Eurosport - mer, 17 giu 15:12:00 2009
L'atleta azzurro fa sapere che tornerà solo quando sarà al cento per cento. Intanto Liu Xiang fa sapere che non difenderà il suo titolo sui 110 ostacoli
La partecipazione di Andrew Howe ai Mondiali di Berlino, in programma dal 15 al 23 agosto prossimi, ètutt'altro che sicura . L'atleta azzurro, argento a Osaka 2007, ha comunicato che tornerà a gareggiare intorno a metà luglio, ma preferisce aspettare la forma migliore prima di prendere parte a manifestazioni così importanti.
Howe soffre ancora per l'infiammazione al tendine di Achille che si era cronicizzata, e che aveva portato l'atleta azzurro a ricorrere anche alle cure mediche dello staff dell'Inter (vedi articolo sotto la foto, ndr). Attualmente sta facendo avanti e indietro da Vigna di Valle, dove si sta allenando, e Roma, dove continua a sottoporsi costantemente a terapie di riabilitazione.

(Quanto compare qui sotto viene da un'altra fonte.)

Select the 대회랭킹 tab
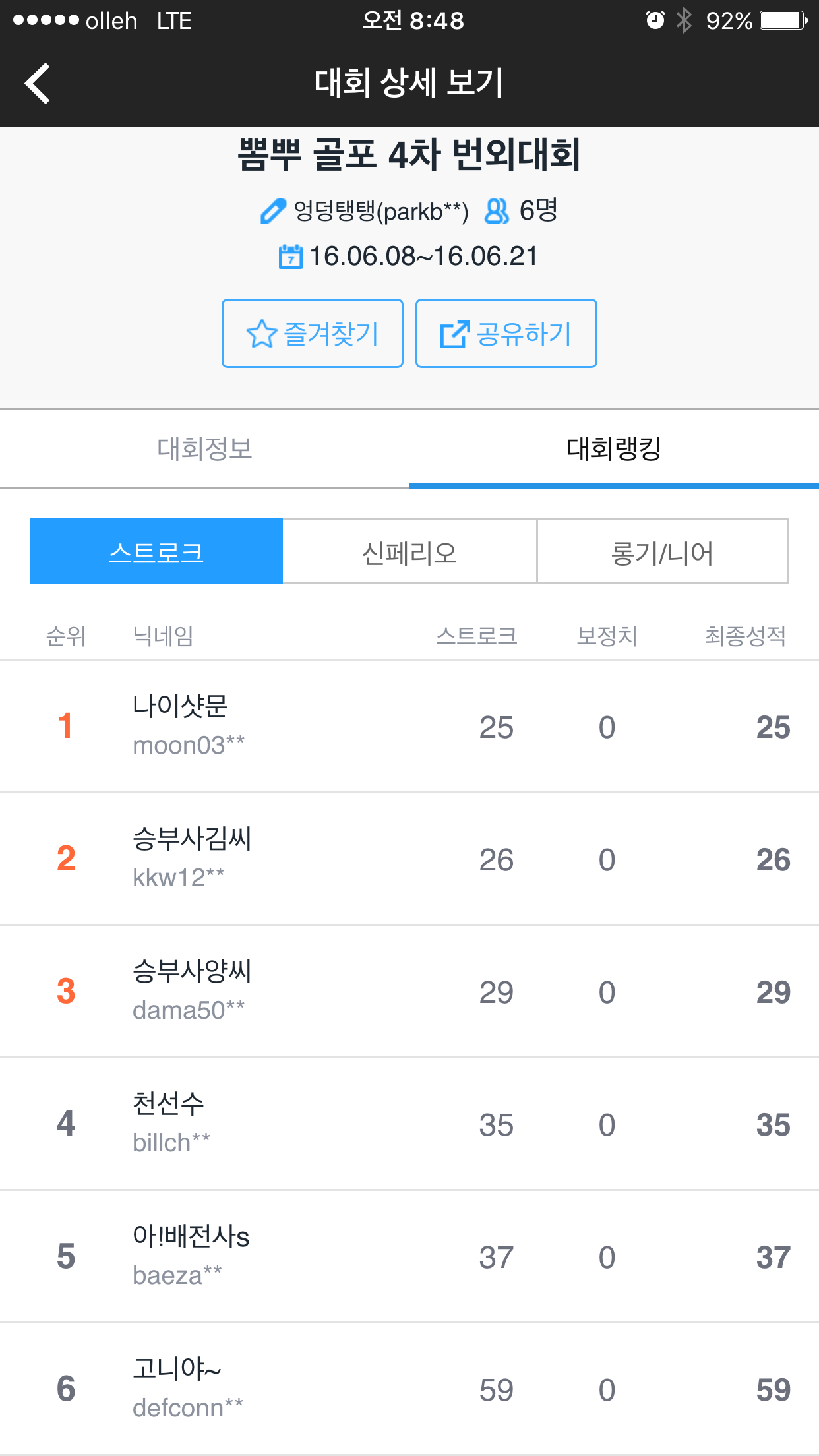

Per il momento Howe ha solo comunicato che tornerà a correre a metà luglio, anche se non sa in quale competizione, e che in vista dei Mondiali di Berlino l'obiettivo sarà quello di "evitare figuracce". "Dovrei tornare in gara a metà luglio - ha detto - Non ho ancora pensato in quale manifestazione, vedremo, sono cose da valutare. Il mio primo obiettivo sarà il lungo, tornare a saltare otto metri". Quanto ai Mondiali, però, l'azzurro è molto meno possibilista: "Non lo so, prima vedrò e valuterò sulla base dei risultati delle prime gare. Sarò ai Mondiali solo se sarò a posto: voglio evitare altre figuracce".

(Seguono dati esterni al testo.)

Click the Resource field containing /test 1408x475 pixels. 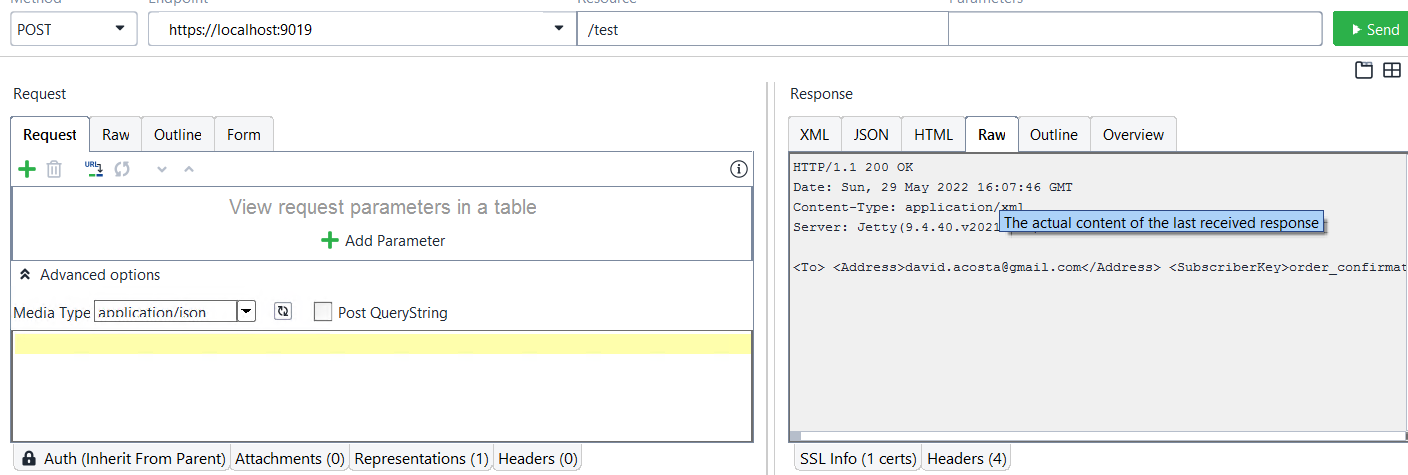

Oltre a Howe, i Mondiali di Berlino perderanno anche un altro protagonista illustre: Liu Xiang, per bocca del suo allenatore, Sun Haiping, ha fatto sapere che il fuoriclasse cinese non sarà presente alla rassegna iridata tedesca e che tornerà a gareggiare solo a partire dal prossimo settimebre. Liu Xiang, medaglia d'oro a Osaka 2007 nei 110 ostacoli, non ha ancora recuperato dall'infortunio al tendine d'Achille che lo aveva costretto a rinunciare, nonostante il disperato tentativo finale, anche alle "sue" Olimpiadi di Pechino.
Commenti 1 - 2 di 2
caro holdenboy: io sono un profano,ma credo che i tendini sono come la pastasciutta per il maratoneta. senza di quelli non vai da nessuna parte... gli infortuni ai tendini nella velocita' ti spezza in 2.

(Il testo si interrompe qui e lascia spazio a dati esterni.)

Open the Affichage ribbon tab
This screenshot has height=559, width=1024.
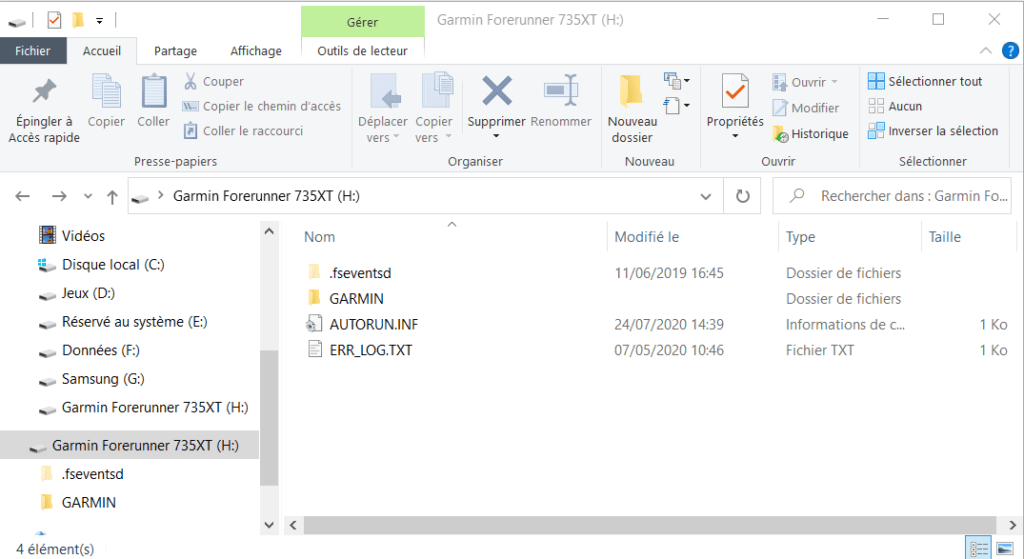[x=256, y=51]
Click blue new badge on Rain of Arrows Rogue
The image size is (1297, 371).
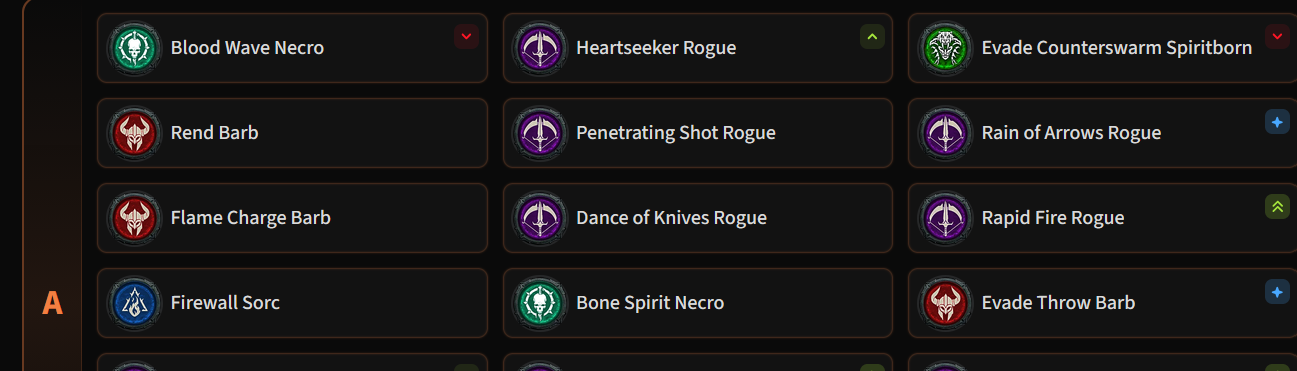1277,122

Meglio non partecipare ai Mondiali se si falliscono le qualificazioni per la finale. Questo è certo, e la storia di Pechino insegna... Certo che ormai è un po' lungo questo periodo di doloretti muscolari che impediscono ad Howe di tornare sopra gli 8 metri. Bah... la situazione lascia perplessi.